Check the new features: `attention_mask` and `input_ids`. These are the parameters for the model(GPT-2).

In [27]:
kr3_tokenized

Dataset({
    features: ['Rating', 'Review', 'input_ids', 'attention_mask'],
    num_rows: 459021
})

Now that we do not need the feature `Review`, we remove it. Plus, we set the format of this dataset as 'torch', as we're going to use PyTorch.

In [28]:
kr3_tokenized = kr3_tokenized.remove_columns(['Review'])
kr3_tokenized.set_format('torch')
kr3_tokenized

Dataset({
    features: ['Rating', 'input_ids', 'attention_mask'],
    num_rows: 459021
})

## - KoGPT2 Inference using PyTorch

- We make PyTorch dataloader. See the exmaple batch.  
    - `Rating[i]` represents the label (0 or 1) for (*i+1*)th review in the batch.
    - `attention_mask[i]` and `input_ids[i]` are the tokenized (*i+1*)th review in the batch.

- Dynamic Padding
> We set dynamic padding using `DataCollatorWithPadding` from `transformers`. Dynamic padding pads to the longest sequence in the batch, instead of padding to certain fixed length. In the example below, we can deduce that the longest sequence in the batch had a length of 117.

In [29]:
batch_size = 8

In [30]:
data_collator = DataCollatorWithPadding(tokenizer=tokenizer)
data_loader = DataLoader(kr3_tokenized, batch_size=batch_size, collate_fn=data_collator)

In [31]:
batch = next(iter(data_loader))
print({k:v.size() for k,v in batch.items()})
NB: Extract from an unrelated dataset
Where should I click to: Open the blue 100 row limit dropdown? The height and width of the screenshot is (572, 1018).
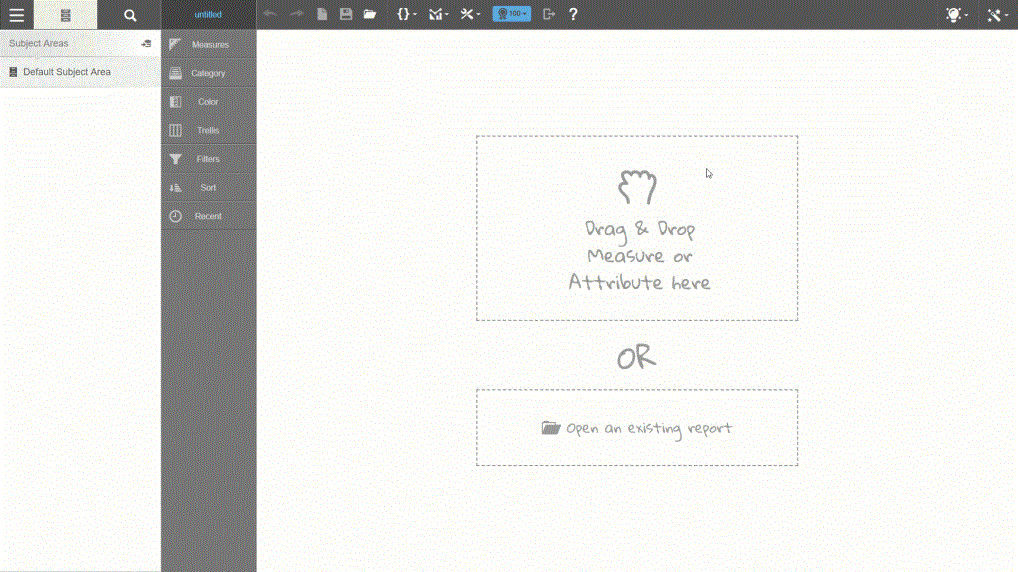click(511, 14)
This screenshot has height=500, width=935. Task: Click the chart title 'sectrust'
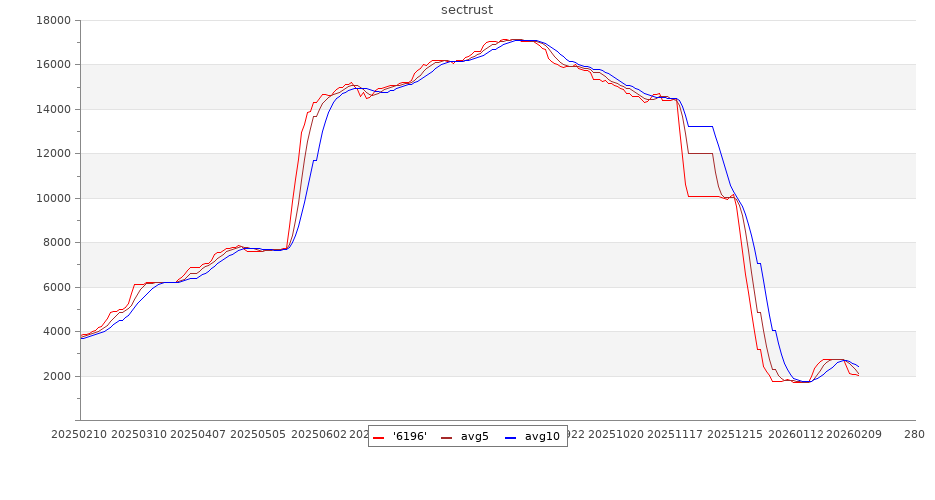coord(467,10)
You're using a GPT2TokenizerFast tokenizer. Please note that with a fast tokenizer, using the `__call__` method is faster than using a method to encode the text followed by a call to the `pad` method to get a padded encoding.


{'Rating': torch.Size([8]), 'input_ids': torch.Size([8, 117]), 'attention_mask': torch.Size([8, 117])}


In [32]:
import torch
if torch.cuda.is_available():
    device = torch.device('cuda')
    print('GPU available')
else:
    print('GPU not ready')

GPU available


In [33]:
model = model.to(device)

- We predict the sentiment of each review via inference of GPT-2. This loop will take some time.

> `input_lens` represents the length of each input text. This is used to obtain the token predicted right after the input text. 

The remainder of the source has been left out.